Vera’s voice didn’t just exit the speaker; it exploded from it. I had to physically jerk the phone away from my ear, wincing as the sudden movement pulled at my fresh abdominal staples.
“What?” I croaked, my throat bone-dry.
“The industrial microwave!” she shrieked, the sound echoing off the sterile hospital walls. “I tried to heat up a pastry and it’s throwing error codes! Did you fry the circuitry so I’d have nothing to eat? You spiteful little brat. Tell whatever doctor is babying you to discharge you. Come home and fix this right now!”
I lay there, staring at the drop-ceiling tiles, a profound, chilling numbness washing over me. “Vera, I have an IV in my arm. They removed an organ from my body.”
“Stop being dramatic!” she talked right over me, a steamroller of pure narcissism. “You’re just trying to get out of cleaning up the patio! I am not eating cold food because of your temper tantrum!”
Just as the verbal assault reached a fever pitch, the door to my room swung open. My best friend, Piper, stood frozen in the doorway. She was holding a brown paper bag smelling of warm broth, her eyes wide as the tinny, screaming voice of my sister bled into the quiet room.
Piper set the food down with deliberate slowness. Her usually bright face morphed into an expression of profound, simmering disgust. She reached over, tapped the red button on my screen, and plunged the room back into silence.
“How long?” Piper demanded, her voice shaking with restrained anger. “How long has she been treating you like a stray dog while your dad is out of the country?”
I looked away, ashamed, unaware that Piper was about to light the match that would burn my family’s toxic hierarchy to the ground.
Chapter 3: The Extinction of Guilt
Piper didn’t just sit there; she paced at the foot of my bed like a caged leopard.
“Alana, this isn’t just sibling rivalry. This is abuse,” she stated firmly, handing me a small cup of water with a straw. “She left you bleeding. Now she’s demanding a freshly gutted patient fix a microwave. You have to tell Preston. Today.”
I slowly shook my head, the movement feeling heavy and aquatic. “I can’t. You know how stressed he is with the new excavation site. If I tell him, it’ll destroy the family. He trusts her.”
“What family?” Piper shot back, her voice cracking with empathy. “A family doesn’t let you bleed out on the foyer floor. A family doesn’t block your number when you ask for insurance help.”
I picked at the plastic edge of my hospital blanket. The conditioning of my entire youth—the desperate need to be the ‘easy’ child, the peacekeeper—was a heavy chain around my neck. But catching my own reflection in the dark glass of the hospital window, I saw a ghost. Dark, bruised circles hollowed out my eyes. My skin was the color of old paper. Vera wasn’t just using me; she was erasing me.

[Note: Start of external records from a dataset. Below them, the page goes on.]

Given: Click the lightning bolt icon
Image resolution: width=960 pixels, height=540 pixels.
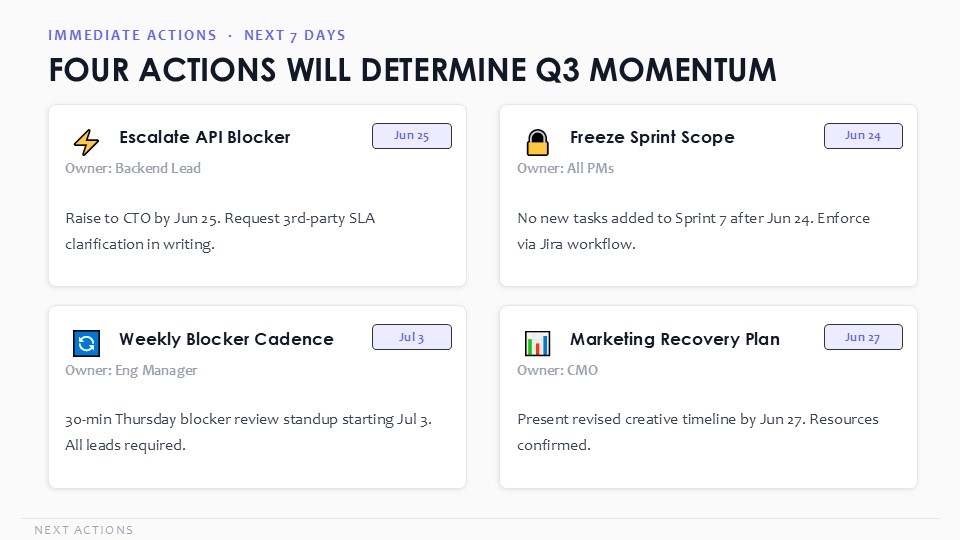Looking at the screenshot, I should [86, 142].
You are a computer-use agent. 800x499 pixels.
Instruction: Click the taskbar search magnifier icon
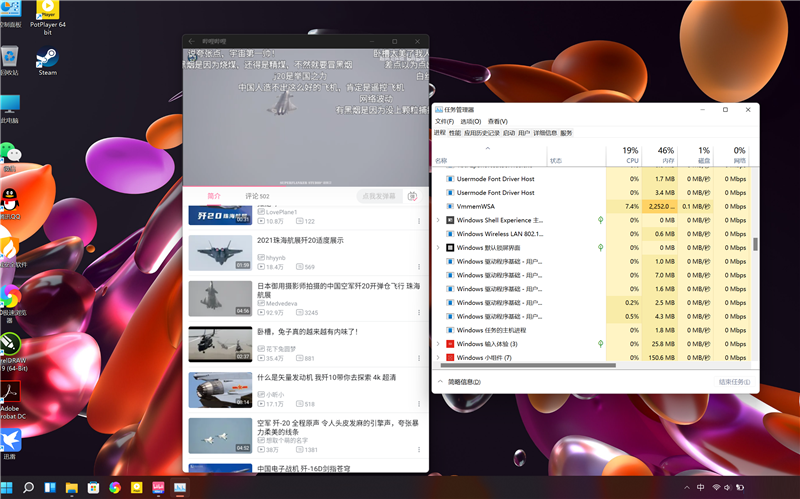point(29,487)
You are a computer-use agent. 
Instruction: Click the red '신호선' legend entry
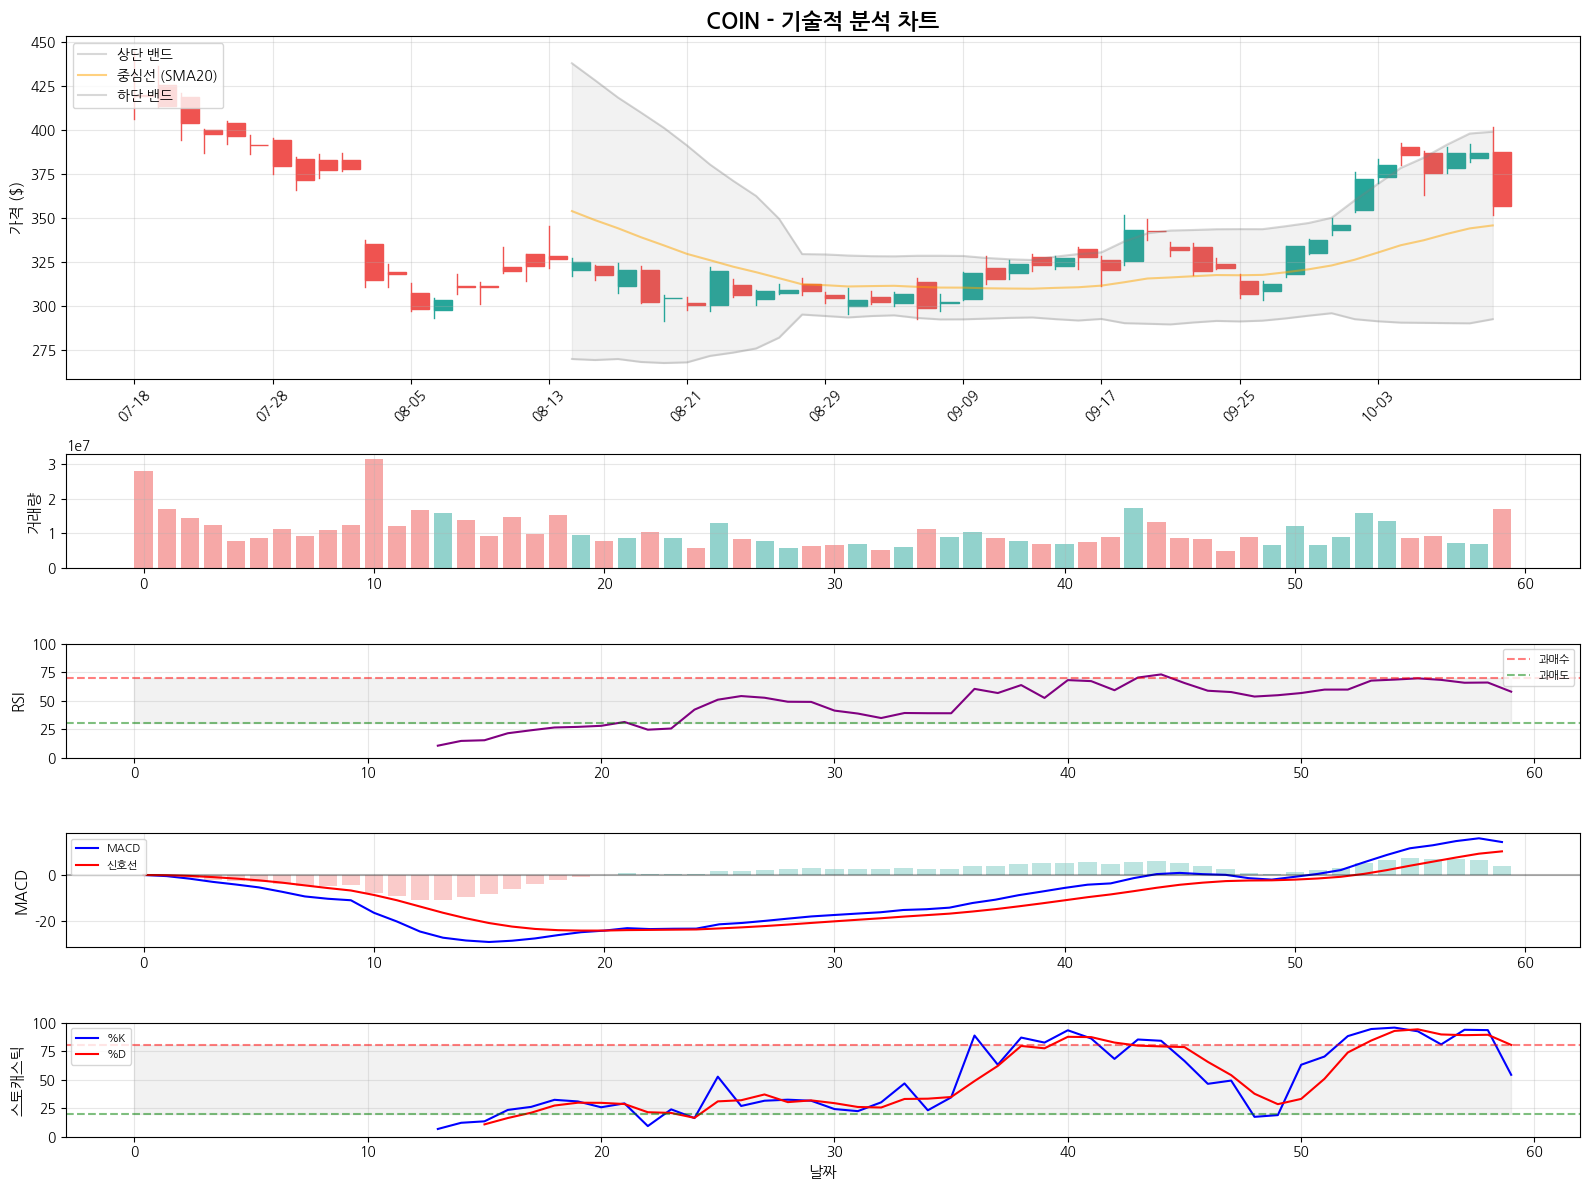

That evening, as the sky over Santa Fe bruised into spectacular shades of violet and burnt orange, my phone rang again. It was Preston.
“Alana,” his voice was different this time. The exhausted warmth was gone, replaced by a sharp, vibrating tension. “I was thinking about your ‘tumble.’ You’re a dancer, kid. You don’t just fall down stairs. And your voice… you sounded weak. Tell me the truth. Right now.”
The absolute authority in his voice—the genuine, terrifying paternal intuition—shattered the dam. The emotional fortress I had spent years building simply dissolved.
I broke.
I pressed the phone to my face and sobbed. I wept with the ragged, ugly sounds of a frightened child. Between desperate gasps for air, the truth spilled out in a torrential flood. The crate of bottles. The slip. The ruptured spleen. The surgery.
And then, I told him about Vera.
I told him about the parties. The unpaid servitude. The text message ignoring my hospitalization. The screaming phone call demanding I return to fix a kitchen appliance.
The line went dead silent. The heavy machinery in the background on his end had stopped. The silence stretched for ten, fifteen, twenty agonizing seconds. I thought the connection had dropped.
“Dad?” I whispered.
When he finally spoke, his voice had dropped an entire octave. It was a terrifying, glacial whisper that made the hair on my arms stand up. It was the voice of a man who moved mountains for a living, realizing a parasite had infested his home.
“I cannot even begin to comprehend the level of wickedness required to treat your own blood this way,” Preston stated, every syllable clipped and lethal. “Do not speak to her. Do not engage with her. I am booking the next flight out of this hemisphere. I will be there.”
He hung up.
Five minutes later, my phone screen violently lit up. A barrage of texts from Vera flooded my lock screen.
Dad just canceled my credit card. What the hell did you say to him? You are pathetic. I am not paying a single cent of your hospital bills. Use your own pathetic student savings. If you are not home by tomorrow to clean this house before he gets back, I am taking every piece of clothing you own and throwing it onto the street pavement. If you try to ruin my life, I will make your existence in this house a living hell.